For the study, published in the Journal of Clinical Investigation Insight, Blankson and team analyzed both humoral (SARS-CoV-2 specific antibodies circulating in the bloodstream and produced by B lymphocytes, or B cells) and cellular (direct attack on the virus). . T lymphocytes, or T cells) immune response in 18 healthy and fully vaccinated people who experienced successful infection within 14 to 92 days after receiving a COVID vaccine booster.
The humoral and cellular immune responses of those participants with successful infection were compared to a control group of 31 participants aged 21 to 60 years, who also received a COVID vaccination and booster, and had no prior infection with SARS-CoV-2. was not.
“When we tested antibody-mediated inhibition of SARS-CoV-2 spike protein binding to ACE2, we found that the serum of study participants with breakthrough COVID-19 – most likely the result of omicron infection – had antibodies. which originally strongly inhibited binding to the strain virus as expected, but did not perform that function as well when responding to the Omicron strain,” Blankenson said.

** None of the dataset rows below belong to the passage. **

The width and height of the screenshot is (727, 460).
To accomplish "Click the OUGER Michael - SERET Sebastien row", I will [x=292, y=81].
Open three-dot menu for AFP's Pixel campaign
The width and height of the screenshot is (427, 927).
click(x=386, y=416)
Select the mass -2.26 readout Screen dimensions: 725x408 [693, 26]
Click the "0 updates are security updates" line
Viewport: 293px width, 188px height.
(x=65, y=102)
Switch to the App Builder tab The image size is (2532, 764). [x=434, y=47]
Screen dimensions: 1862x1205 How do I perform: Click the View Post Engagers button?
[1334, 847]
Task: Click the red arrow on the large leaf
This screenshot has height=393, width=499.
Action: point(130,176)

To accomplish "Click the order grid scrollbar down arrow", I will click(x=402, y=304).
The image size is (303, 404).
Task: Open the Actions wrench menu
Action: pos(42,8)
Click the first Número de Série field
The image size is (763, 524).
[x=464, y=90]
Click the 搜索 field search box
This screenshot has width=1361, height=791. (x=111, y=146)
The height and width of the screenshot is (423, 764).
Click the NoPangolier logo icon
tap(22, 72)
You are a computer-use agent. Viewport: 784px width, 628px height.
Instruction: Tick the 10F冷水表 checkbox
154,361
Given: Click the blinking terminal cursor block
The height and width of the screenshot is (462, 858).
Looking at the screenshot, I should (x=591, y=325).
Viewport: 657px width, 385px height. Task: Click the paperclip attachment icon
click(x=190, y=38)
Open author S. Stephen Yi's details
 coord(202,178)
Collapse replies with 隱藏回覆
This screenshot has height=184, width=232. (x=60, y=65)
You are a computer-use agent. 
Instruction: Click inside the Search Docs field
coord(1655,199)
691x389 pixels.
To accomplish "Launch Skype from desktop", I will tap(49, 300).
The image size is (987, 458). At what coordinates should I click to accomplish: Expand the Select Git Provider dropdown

Levels of antibodies that inhibit spike protein binding to ACE2 — high for the original strain virus but low for Omicron — were similar for both participants in the breakthrough infection and control group.
“Comparable strong T cell responses to the original and Omicron strains may explain why people who have had COVID-19 cases typically experience only mild symptoms during the course of their illness,” Blankenson explained.